Each entry in the material below should be copied without any alteration.

/---

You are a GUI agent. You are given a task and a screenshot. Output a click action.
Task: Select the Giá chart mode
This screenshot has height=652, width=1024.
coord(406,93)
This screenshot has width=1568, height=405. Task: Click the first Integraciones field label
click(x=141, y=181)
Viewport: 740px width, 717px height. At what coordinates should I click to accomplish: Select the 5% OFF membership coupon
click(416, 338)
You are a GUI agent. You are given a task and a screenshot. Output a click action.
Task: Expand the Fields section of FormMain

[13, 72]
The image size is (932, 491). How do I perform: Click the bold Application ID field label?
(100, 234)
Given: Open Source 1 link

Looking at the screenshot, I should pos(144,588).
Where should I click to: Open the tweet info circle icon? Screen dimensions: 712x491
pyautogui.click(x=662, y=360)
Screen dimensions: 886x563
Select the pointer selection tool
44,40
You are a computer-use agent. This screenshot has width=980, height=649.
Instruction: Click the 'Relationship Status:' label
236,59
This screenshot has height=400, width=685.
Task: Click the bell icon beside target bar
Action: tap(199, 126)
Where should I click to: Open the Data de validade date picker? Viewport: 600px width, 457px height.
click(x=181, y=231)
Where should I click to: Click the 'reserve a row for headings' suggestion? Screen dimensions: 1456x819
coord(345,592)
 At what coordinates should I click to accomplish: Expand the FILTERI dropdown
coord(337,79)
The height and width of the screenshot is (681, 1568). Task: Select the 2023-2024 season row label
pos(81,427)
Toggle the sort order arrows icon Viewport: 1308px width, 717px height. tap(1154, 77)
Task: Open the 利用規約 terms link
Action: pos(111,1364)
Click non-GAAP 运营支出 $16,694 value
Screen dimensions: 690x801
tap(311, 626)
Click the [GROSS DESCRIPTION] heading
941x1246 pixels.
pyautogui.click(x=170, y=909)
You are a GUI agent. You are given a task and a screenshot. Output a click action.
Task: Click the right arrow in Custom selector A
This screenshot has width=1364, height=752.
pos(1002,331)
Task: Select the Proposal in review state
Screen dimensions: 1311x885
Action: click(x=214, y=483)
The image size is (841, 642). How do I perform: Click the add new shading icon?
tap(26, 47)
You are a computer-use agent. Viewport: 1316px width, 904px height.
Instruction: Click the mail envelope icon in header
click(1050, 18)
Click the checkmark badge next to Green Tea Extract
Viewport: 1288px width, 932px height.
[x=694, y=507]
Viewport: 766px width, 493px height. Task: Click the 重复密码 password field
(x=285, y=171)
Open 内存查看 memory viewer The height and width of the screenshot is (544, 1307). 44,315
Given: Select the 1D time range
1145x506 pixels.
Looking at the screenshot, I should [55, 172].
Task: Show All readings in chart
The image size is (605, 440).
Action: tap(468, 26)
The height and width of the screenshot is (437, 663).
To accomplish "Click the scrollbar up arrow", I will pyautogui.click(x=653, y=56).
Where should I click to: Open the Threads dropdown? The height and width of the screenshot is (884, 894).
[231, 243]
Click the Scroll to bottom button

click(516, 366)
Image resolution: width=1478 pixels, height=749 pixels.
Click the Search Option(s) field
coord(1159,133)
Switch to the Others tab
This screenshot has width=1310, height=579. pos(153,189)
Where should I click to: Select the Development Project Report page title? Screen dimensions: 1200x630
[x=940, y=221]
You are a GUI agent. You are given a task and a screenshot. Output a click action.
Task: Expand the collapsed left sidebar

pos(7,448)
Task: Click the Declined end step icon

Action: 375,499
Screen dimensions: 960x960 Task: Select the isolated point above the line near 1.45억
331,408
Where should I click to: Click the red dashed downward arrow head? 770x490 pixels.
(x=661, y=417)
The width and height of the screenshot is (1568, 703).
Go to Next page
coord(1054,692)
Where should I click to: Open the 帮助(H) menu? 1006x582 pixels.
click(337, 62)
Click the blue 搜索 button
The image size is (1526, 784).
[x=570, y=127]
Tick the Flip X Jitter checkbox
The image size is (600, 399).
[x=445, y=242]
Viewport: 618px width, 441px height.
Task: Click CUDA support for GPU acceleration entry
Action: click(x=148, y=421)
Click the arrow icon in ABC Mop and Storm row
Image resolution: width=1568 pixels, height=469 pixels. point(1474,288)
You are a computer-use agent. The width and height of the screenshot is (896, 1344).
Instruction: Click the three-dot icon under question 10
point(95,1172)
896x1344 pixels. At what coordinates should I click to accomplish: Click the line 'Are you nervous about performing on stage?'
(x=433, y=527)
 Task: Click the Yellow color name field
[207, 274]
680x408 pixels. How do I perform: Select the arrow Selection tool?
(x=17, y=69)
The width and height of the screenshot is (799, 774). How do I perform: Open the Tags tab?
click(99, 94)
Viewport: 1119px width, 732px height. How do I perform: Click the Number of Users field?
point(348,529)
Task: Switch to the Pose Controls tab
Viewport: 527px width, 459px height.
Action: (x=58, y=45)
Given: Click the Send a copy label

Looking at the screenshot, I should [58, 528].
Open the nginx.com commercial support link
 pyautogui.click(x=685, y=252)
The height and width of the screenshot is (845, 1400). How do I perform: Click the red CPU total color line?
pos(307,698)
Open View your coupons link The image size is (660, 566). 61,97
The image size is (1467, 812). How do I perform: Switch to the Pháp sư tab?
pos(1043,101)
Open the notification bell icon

\---

▶ [Response to this task]
You are a GUI agent. You are given a task and a screenshot. Output a click action.
Task: Select the Giá chart mode
This screenshot has height=652, width=1024.
coord(406,93)
This screenshot has width=1568, height=405. Task: Click the first Integraciones field label
click(x=141, y=181)
Viewport: 740px width, 717px height. At what coordinates should I click to accomplish: Select the 5% OFF membership coupon
click(416, 338)
You are a GUI agent. You are given a task and a screenshot. Output a click action.
Task: Expand the Fields section of FormMain

[13, 72]
The image size is (932, 491). How do I perform: Click the bold Application ID field label?
(100, 234)
Given: Open Source 1 link

Looking at the screenshot, I should pos(144,588).
Where should I click to: Open the tweet info circle icon? Screen dimensions: 712x491
pyautogui.click(x=662, y=360)
Screen dimensions: 886x563
Select the pointer selection tool
44,40
You are a computer-use agent. This screenshot has width=980, height=649.
Instruction: Click the 'Relationship Status:' label
236,59
This screenshot has height=400, width=685.
Task: Click the bell icon beside target bar
Action: tap(199, 126)
Where should I click to: Open the Data de validade date picker? Viewport: 600px width, 457px height.
click(x=181, y=231)
Where should I click to: Click the 'reserve a row for headings' suggestion? Screen dimensions: 1456x819
coord(345,592)
 At what coordinates should I click to accomplish: Expand the FILTERI dropdown
coord(337,79)
The height and width of the screenshot is (681, 1568). Task: Select the 2023-2024 season row label
pos(81,427)
Toggle the sort order arrows icon Viewport: 1308px width, 717px height. tap(1154, 77)
Task: Open the 利用規約 terms link
Action: pos(111,1364)
Click non-GAAP 运营支出 $16,694 value
Screen dimensions: 690x801
tap(311, 626)
Click the [GROSS DESCRIPTION] heading
941x1246 pixels.
pyautogui.click(x=170, y=909)
You are a GUI agent. You are given a task and a screenshot. Output a click action.
Task: Click the right arrow in Custom selector A
This screenshot has width=1364, height=752.
pos(1002,331)
Task: Select the Proposal in review state
Screen dimensions: 1311x885
Action: click(x=214, y=483)
The image size is (841, 642). How do I perform: Click the add new shading icon?
tap(26, 47)
You are a computer-use agent. Viewport: 1316px width, 904px height.
Instruction: Click the mail envelope icon in header
click(1050, 18)
Click the checkmark badge next to Green Tea Extract
Viewport: 1288px width, 932px height.
[x=694, y=507]
Viewport: 766px width, 493px height. Task: Click the 重复密码 password field
(x=285, y=171)
Open 内存查看 memory viewer The height and width of the screenshot is (544, 1307). 44,315
Given: Select the 1D time range
1145x506 pixels.
Looking at the screenshot, I should [55, 172].
Task: Show All readings in chart
The image size is (605, 440).
Action: tap(468, 26)
The height and width of the screenshot is (437, 663).
To accomplish "Click the scrollbar up arrow", I will pyautogui.click(x=653, y=56).
Where should I click to: Open the Threads dropdown? The height and width of the screenshot is (884, 894).
[231, 243]
Click the Scroll to bottom button

click(516, 366)
Image resolution: width=1478 pixels, height=749 pixels.
Click the Search Option(s) field
coord(1159,133)
Switch to the Others tab
This screenshot has width=1310, height=579. pos(153,189)
Where should I click to: Select the Development Project Report page title? Screen dimensions: 1200x630
[x=940, y=221]
You are a GUI agent. You are given a task and a screenshot. Output a click action.
Task: Expand the collapsed left sidebar

pos(7,448)
Task: Click the Declined end step icon

Action: 375,499
Screen dimensions: 960x960 Task: Select the isolated point above the line near 1.45억
331,408
Where should I click to: Click the red dashed downward arrow head? 770x490 pixels.
(x=661, y=417)
The width and height of the screenshot is (1568, 703).
Go to Next page
coord(1054,692)
Where should I click to: Open the 帮助(H) menu? 1006x582 pixels.
click(337, 62)
Click the blue 搜索 button
The image size is (1526, 784).
[x=570, y=127]
Tick the Flip X Jitter checkbox
The image size is (600, 399).
[x=445, y=242]
Viewport: 618px width, 441px height.
Task: Click CUDA support for GPU acceleration entry
Action: click(x=148, y=421)
Click the arrow icon in ABC Mop and Storm row
Image resolution: width=1568 pixels, height=469 pixels. point(1474,288)
You are a computer-use agent. The width and height of the screenshot is (896, 1344).
Instruction: Click the three-dot icon under question 10
point(95,1172)
896x1344 pixels. At what coordinates should I click to accomplish: Click the line 'Are you nervous about performing on stage?'
(x=433, y=527)
 Task: Click the Yellow color name field
[207, 274]
680x408 pixels. How do I perform: Select the arrow Selection tool?
(x=17, y=69)
The width and height of the screenshot is (799, 774). How do I perform: Open the Tags tab?
click(99, 94)
Viewport: 1119px width, 732px height. How do I perform: Click the Number of Users field?
point(348,529)
Task: Switch to the Pose Controls tab
Viewport: 527px width, 459px height.
Action: (x=58, y=45)
Given: Click the Send a copy label

Looking at the screenshot, I should [58, 528].
Open the nginx.com commercial support link
 pyautogui.click(x=685, y=252)
The height and width of the screenshot is (845, 1400). How do I perform: Click the red CPU total color line?
pos(307,698)
Open View your coupons link The image size is (660, 566). 61,97
The image size is (1467, 812). How do I perform: Switch to the Pháp sư tab?
pos(1043,101)
Open the notification bell icon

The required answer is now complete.